══ Excerpted data ══
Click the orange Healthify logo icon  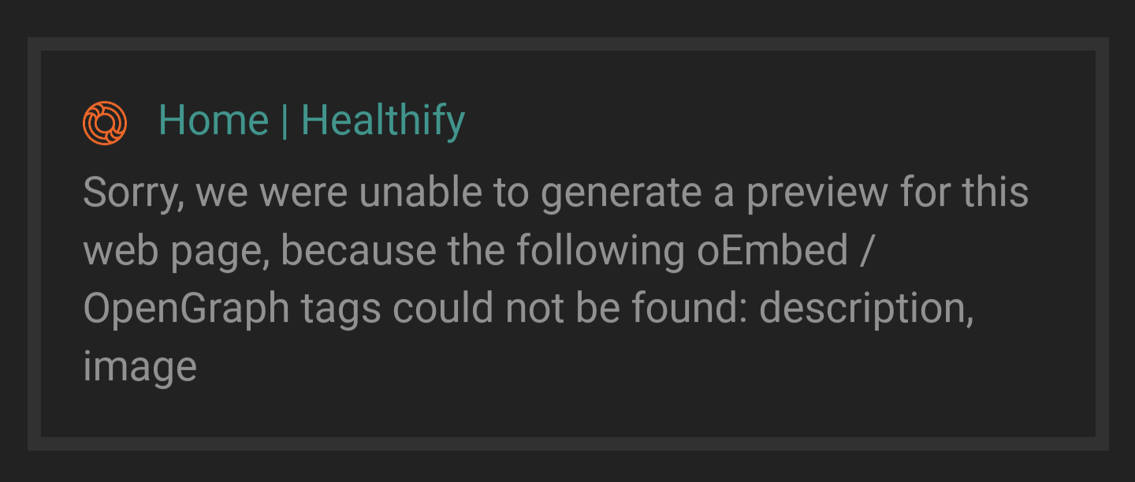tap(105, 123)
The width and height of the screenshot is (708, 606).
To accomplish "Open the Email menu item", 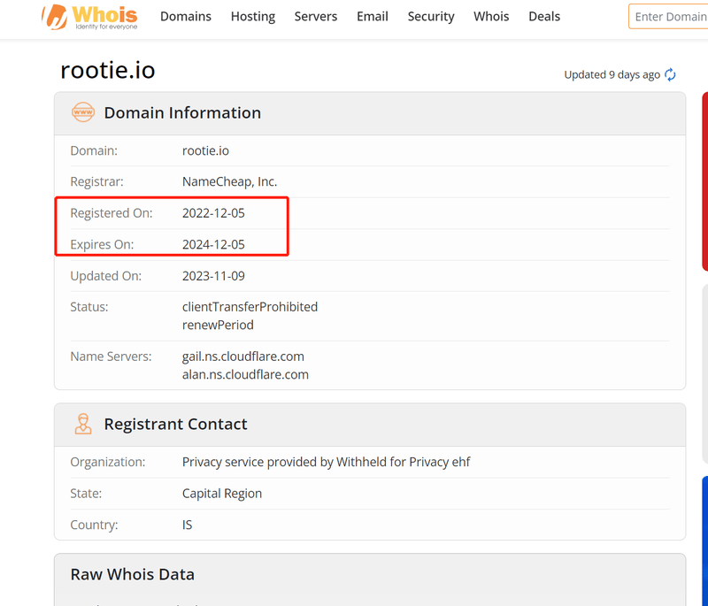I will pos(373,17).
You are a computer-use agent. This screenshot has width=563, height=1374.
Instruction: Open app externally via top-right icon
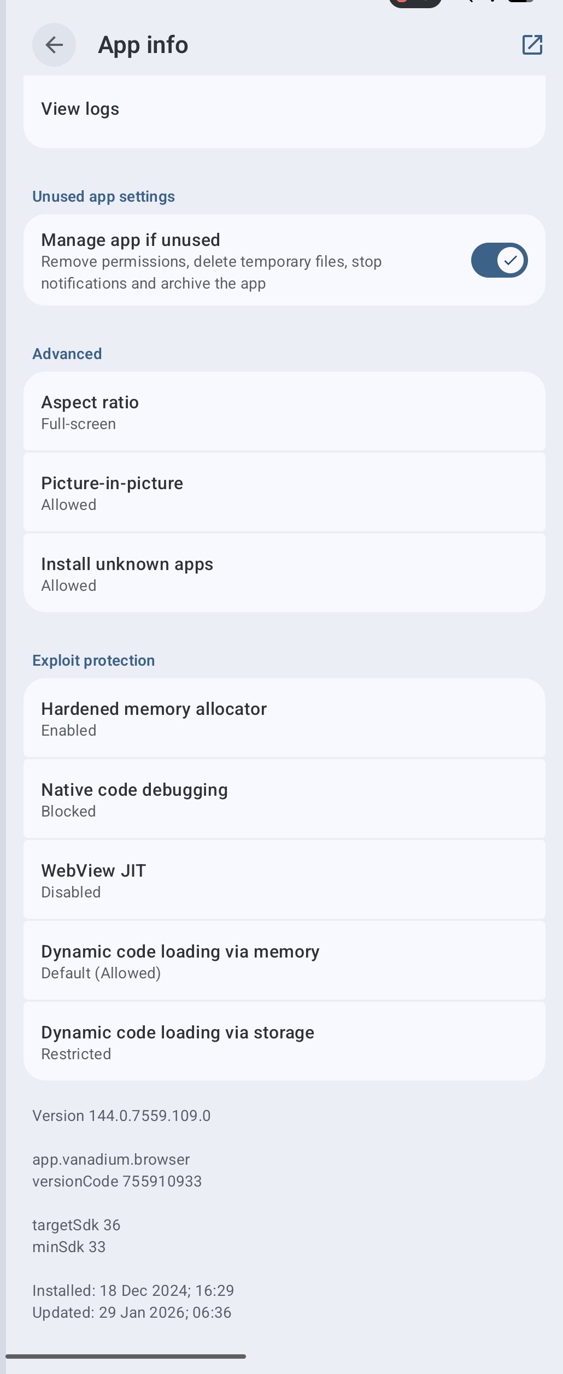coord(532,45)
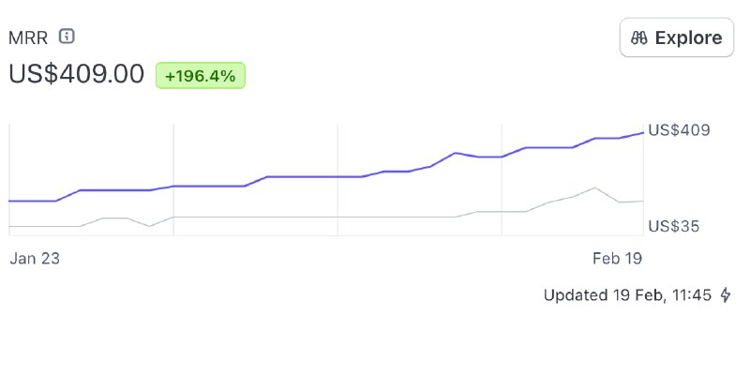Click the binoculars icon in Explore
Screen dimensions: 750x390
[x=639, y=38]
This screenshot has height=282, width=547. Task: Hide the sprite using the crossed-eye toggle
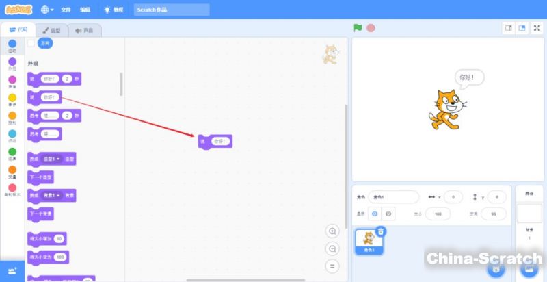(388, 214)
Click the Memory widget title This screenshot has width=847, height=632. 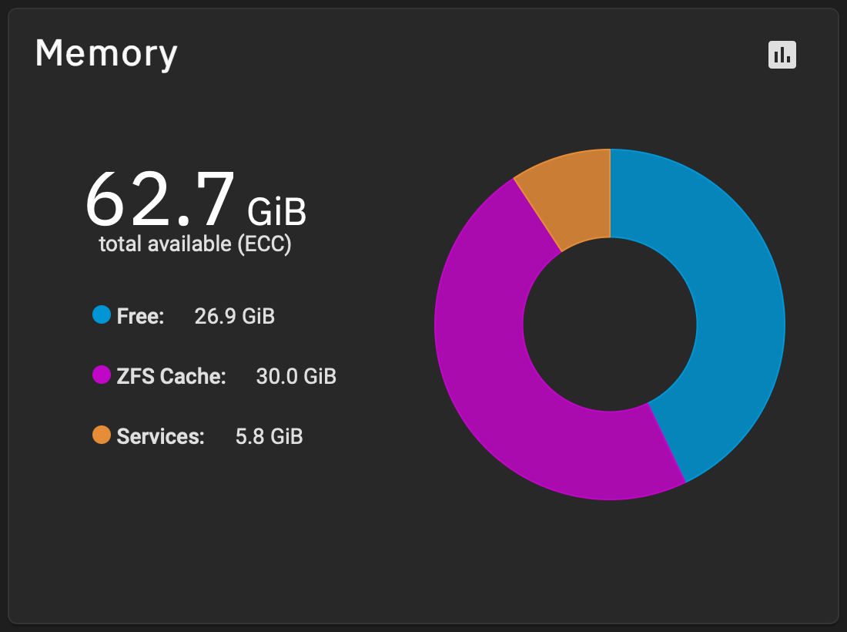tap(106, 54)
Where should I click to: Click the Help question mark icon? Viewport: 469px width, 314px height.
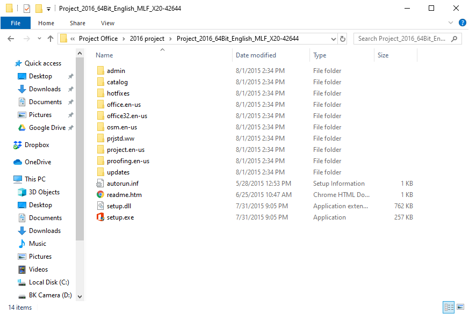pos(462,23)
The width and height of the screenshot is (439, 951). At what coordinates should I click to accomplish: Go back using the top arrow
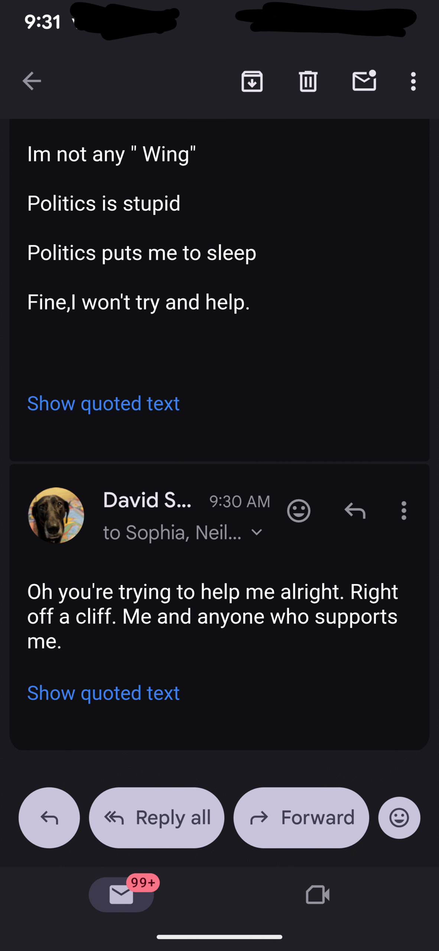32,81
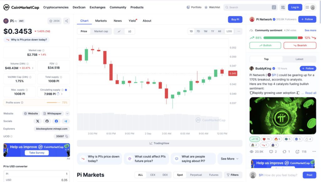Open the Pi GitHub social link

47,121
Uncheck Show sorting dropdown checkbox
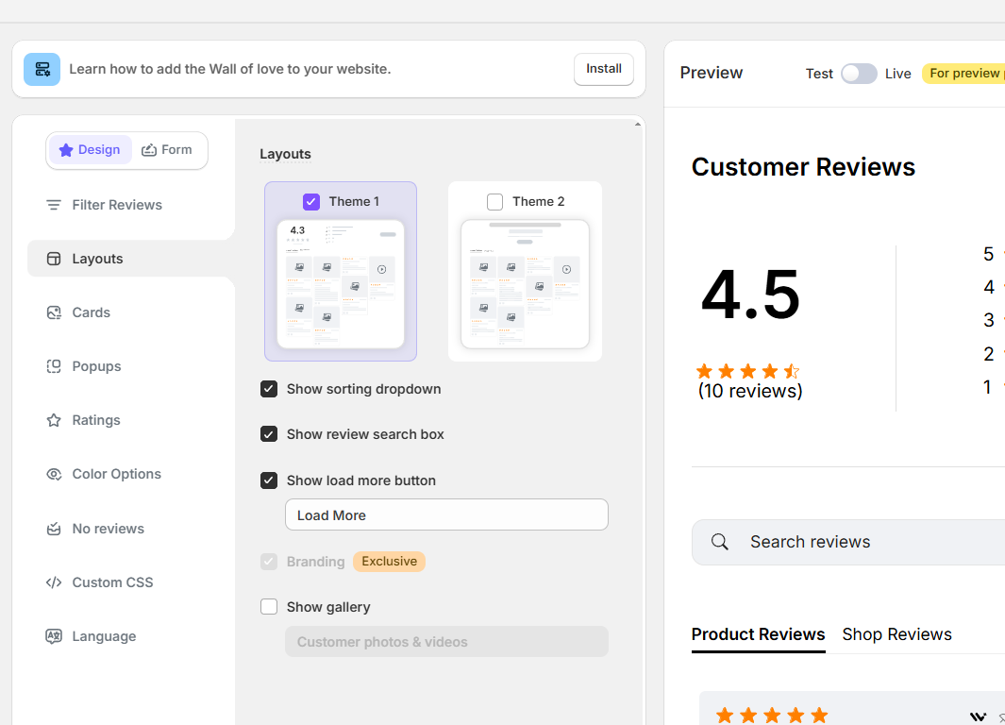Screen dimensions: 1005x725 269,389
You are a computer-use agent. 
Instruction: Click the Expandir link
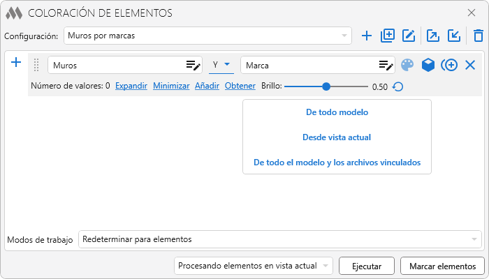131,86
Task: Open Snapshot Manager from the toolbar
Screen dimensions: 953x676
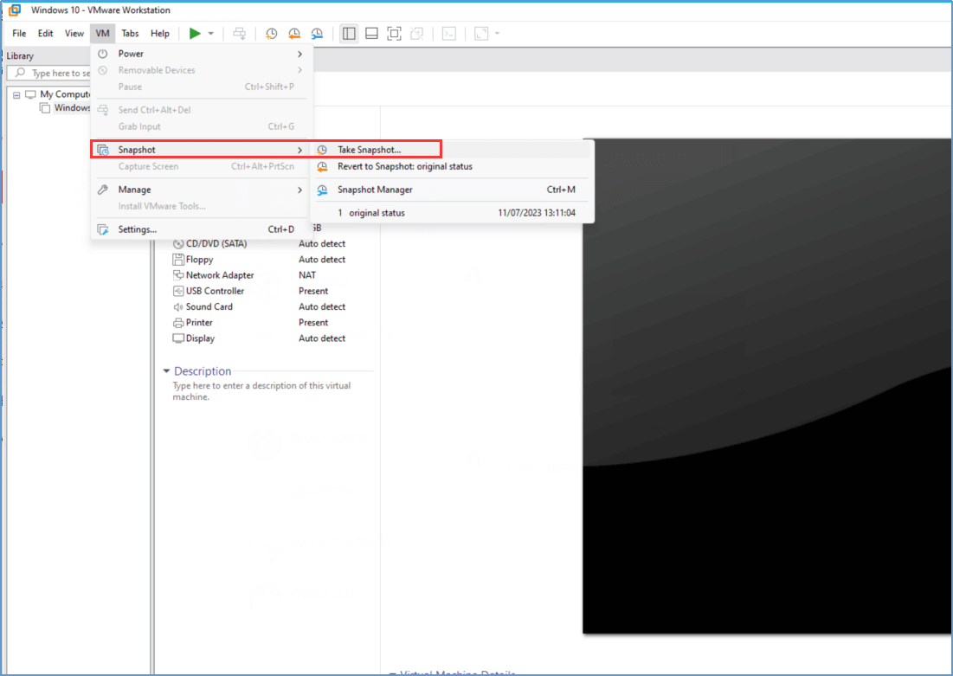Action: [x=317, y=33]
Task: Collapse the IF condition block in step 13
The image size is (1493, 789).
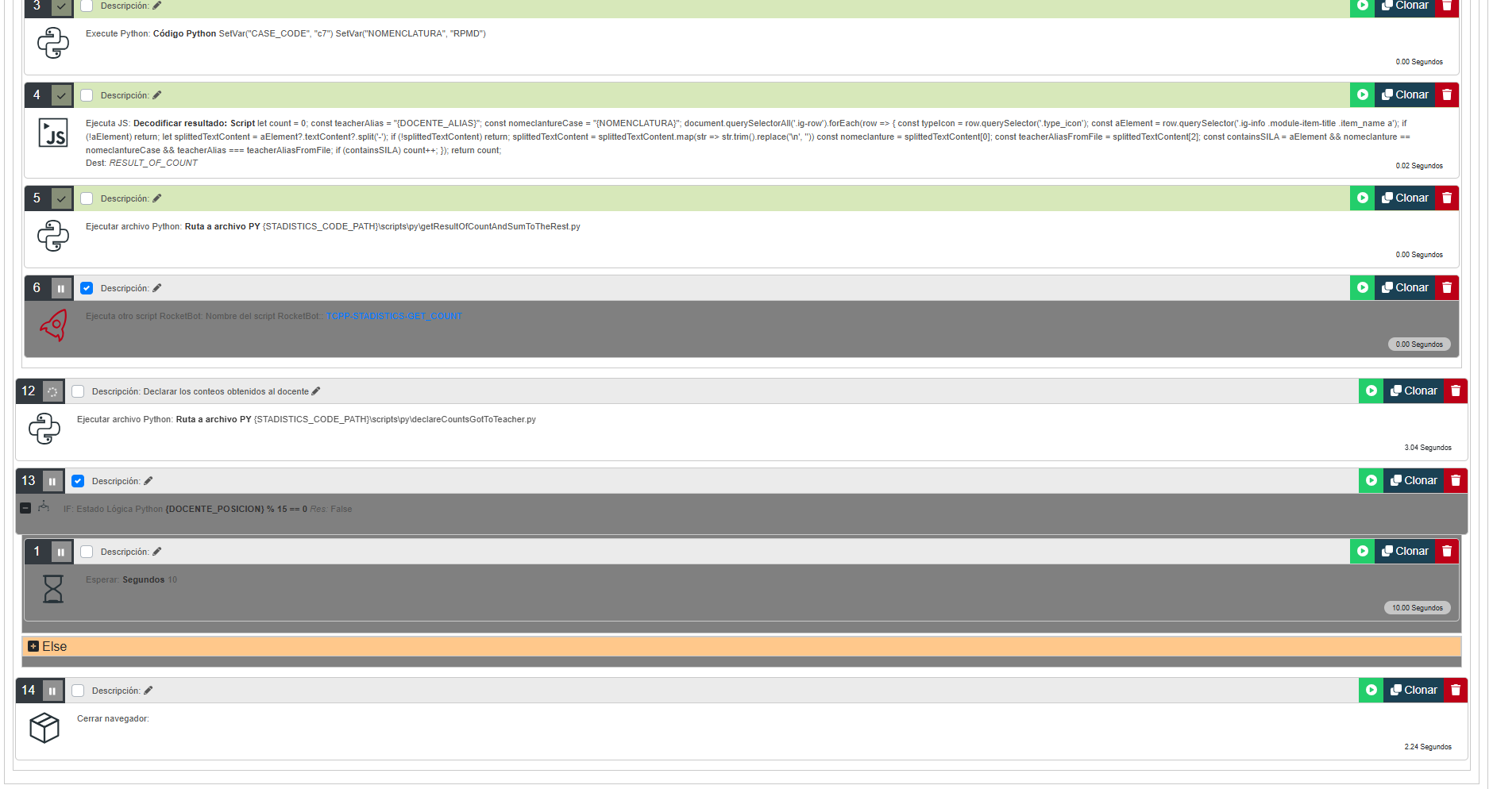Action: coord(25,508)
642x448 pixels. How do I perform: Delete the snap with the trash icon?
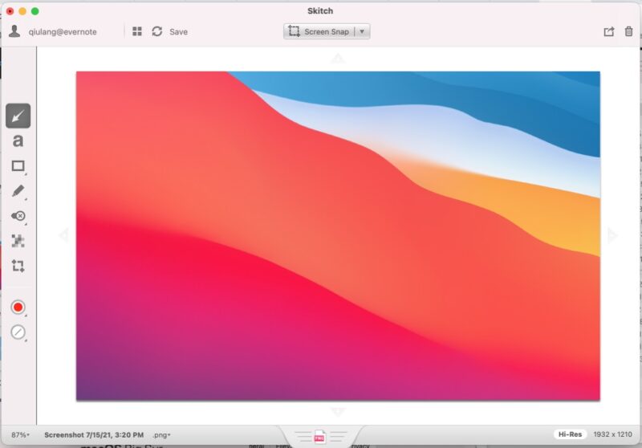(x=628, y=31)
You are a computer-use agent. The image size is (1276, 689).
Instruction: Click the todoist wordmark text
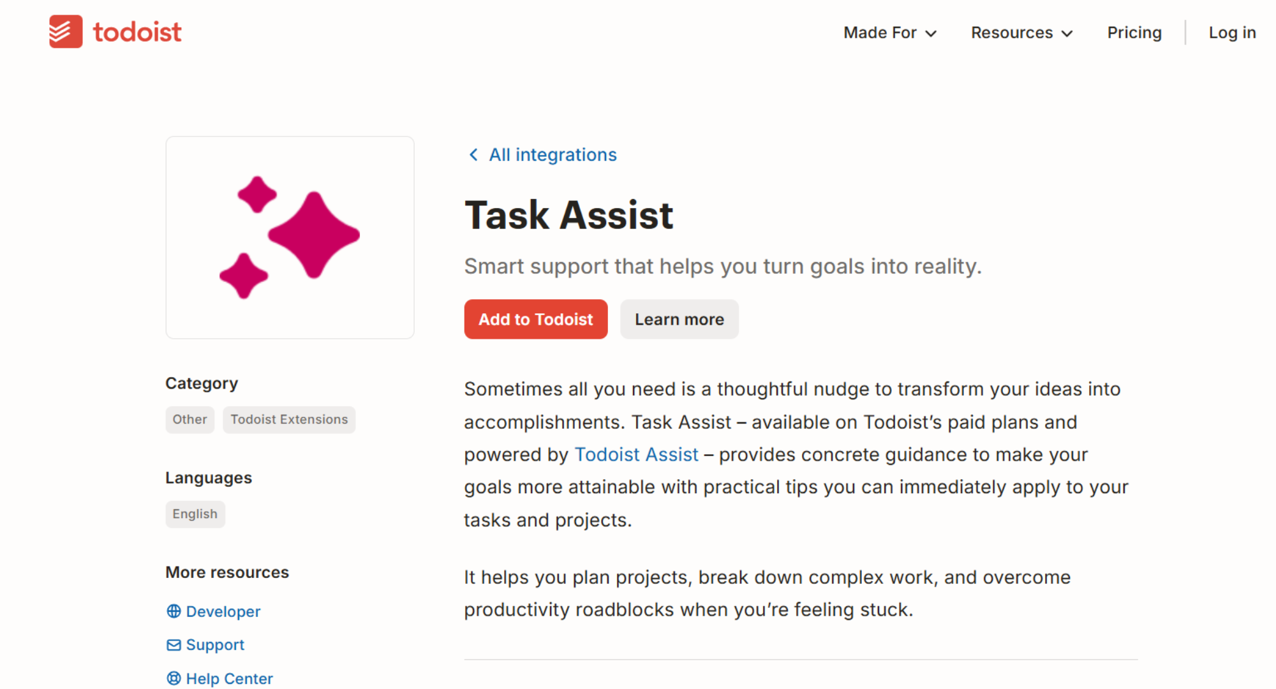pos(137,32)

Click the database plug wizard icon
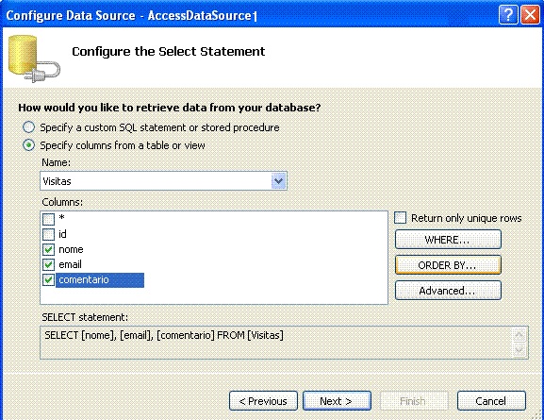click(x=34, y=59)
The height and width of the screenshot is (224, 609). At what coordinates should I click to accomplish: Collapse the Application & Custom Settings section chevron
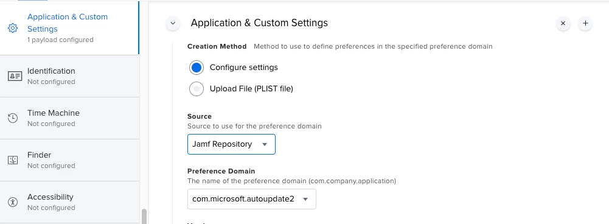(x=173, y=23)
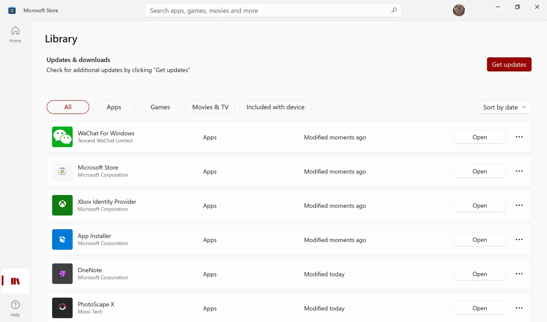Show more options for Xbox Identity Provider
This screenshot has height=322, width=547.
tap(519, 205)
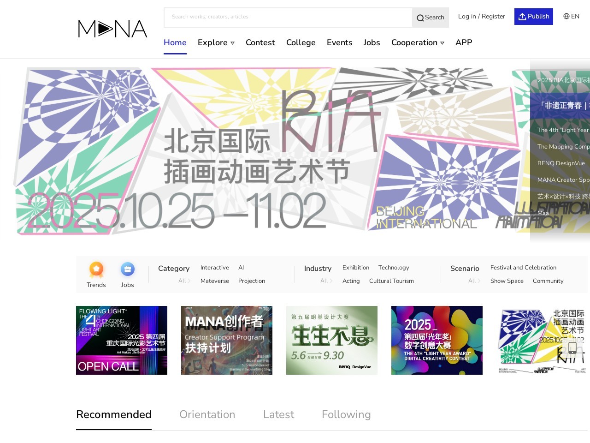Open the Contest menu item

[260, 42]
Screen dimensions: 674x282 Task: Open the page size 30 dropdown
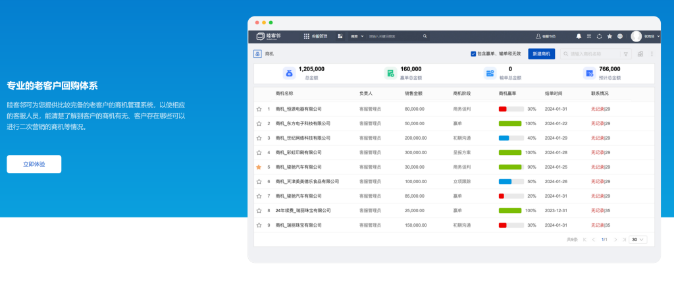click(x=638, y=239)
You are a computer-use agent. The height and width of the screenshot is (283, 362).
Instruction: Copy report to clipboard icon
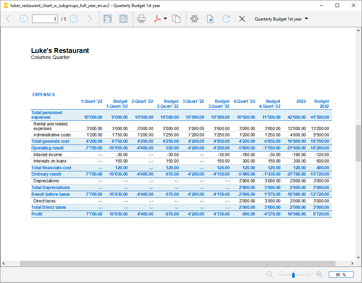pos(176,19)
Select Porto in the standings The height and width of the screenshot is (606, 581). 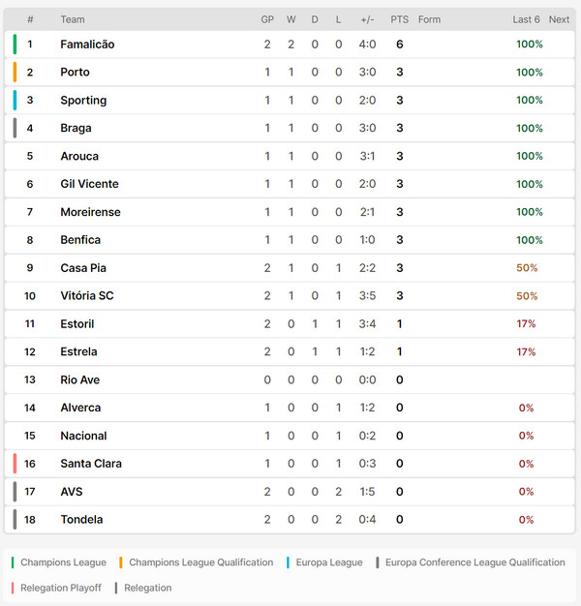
═══
### Aim of the exercise
Whenever the word "computer" shows up in a line, that line counts. Say how many lines of the data count, giving the number alone.

### Finished task
4